今年6月、スルガ銀行が決算を修正したことから発覚した不正融資問題。
しかし、複雑な状況のため、問題の全容がわかりにくくなっています。
「結局、どういうことが起こったの?」と悩んでしまう方も多いでしょう。
そこで今回は、スルガ銀行の不正融資問題についてわかりやすくまとめていきます。
もくじ
発端は、スマートデイズ社の「かぼちゃの馬車」
今回スルガ銀行が不正に融資を行っていたのが、スマートデイズ(旧スマートライフ)という企業です。
この企業の自転車操業状態こそが、今回の問題の発端でした。
スマートデイズ社の「かぼちゃの馬車」とは?
スマートデイズ社は、首都圏を中心に運営する企業で、2012年8月に設立後、急成長している不動産会社です。
同社は女性限定のシェアハウス「かぼちゃの馬車」を建設し、これを上場企業のサラリーマンなど高所得者に売っていました。
このとき、同社が行っていたのがサブリース契約です。
通常のアパート経営は入居者の確保など所有者がすべて管理するのに対して、同社がシェアハウスの管理などをすべて行い、所有者に30年間家賃収入を保証するという契約を行っていました。
スマートデイズ社の実態
シェアハウス事業を展開していたスマートデイズ社ですが、実際には「かぼちゃの馬車」への入居率は低かったようです。
そして、2018年1月以降、スマートデイズ社は所有者への支払いを突然を停止します。

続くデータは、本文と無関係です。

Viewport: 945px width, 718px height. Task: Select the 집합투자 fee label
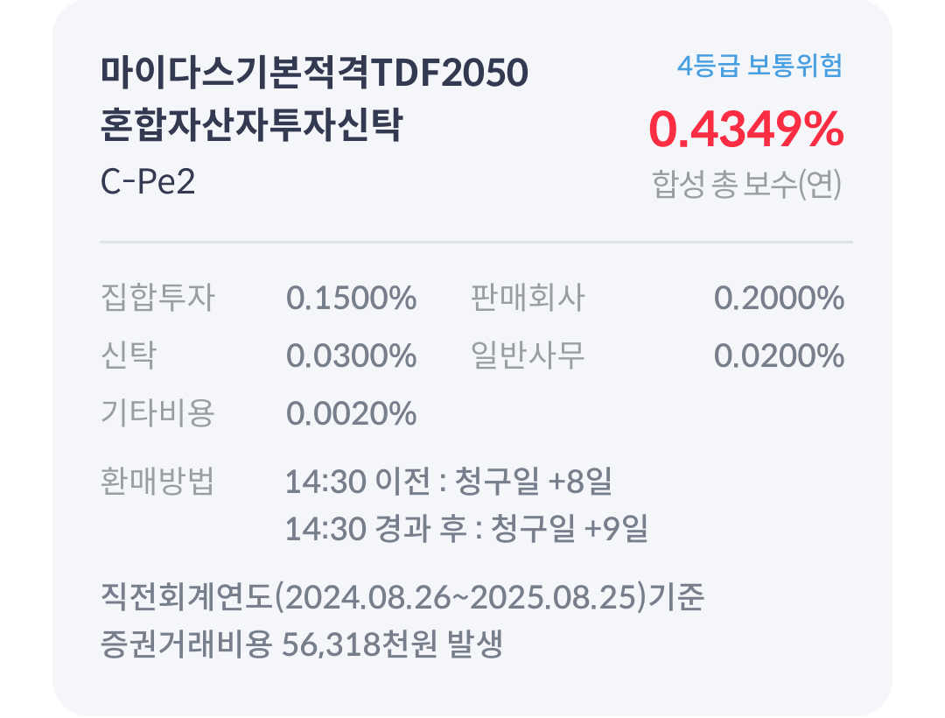[x=158, y=298]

1棟で数億にもなる販売価格などがありましたが、その実態は家賃収入での利益以前に、別の売り上げやスルガ銀行からの融資金で補償するという自転車操業状態でした。
その結果、スマートデイズ社は破綻。
投資家は家賃収入が得られなくなり、スルガ銀行への返済ができなくなったことで、今回の問題が発覚したのです。
スルガ銀行の不正融資
不動産投資の審査基準がとりわけ緩いと評判のスルガ銀行ですが、スマートデイズ社の黒いビジネスについて何も知らずに融資を行っていたのならば、スルガ銀行は単なる事業融資を行っていただけで、被害者といえば被害者ですよね。
しかし、実はスルガ銀行もスマートデイズ社の改ざんを黙認しながら融資を行っていた可能性が高いといわれています。
銀行による審査を通りやすくするために販売業者が借入希望者の年や残高などを改ざんして銀行に提出する、もちろんこの行為自体が違法です。
今回のスルガ銀行の不正融資問題は、この違法行為が堂々とまかり通ったケースなので、組織ぐるみの疑いの追及は免れないでしょう。
スルガ銀行への処分検討、そして告発へ
今回の問題で、金融庁はスルガ銀行に立ち入り検査を行い、現在行政処分を検討しています。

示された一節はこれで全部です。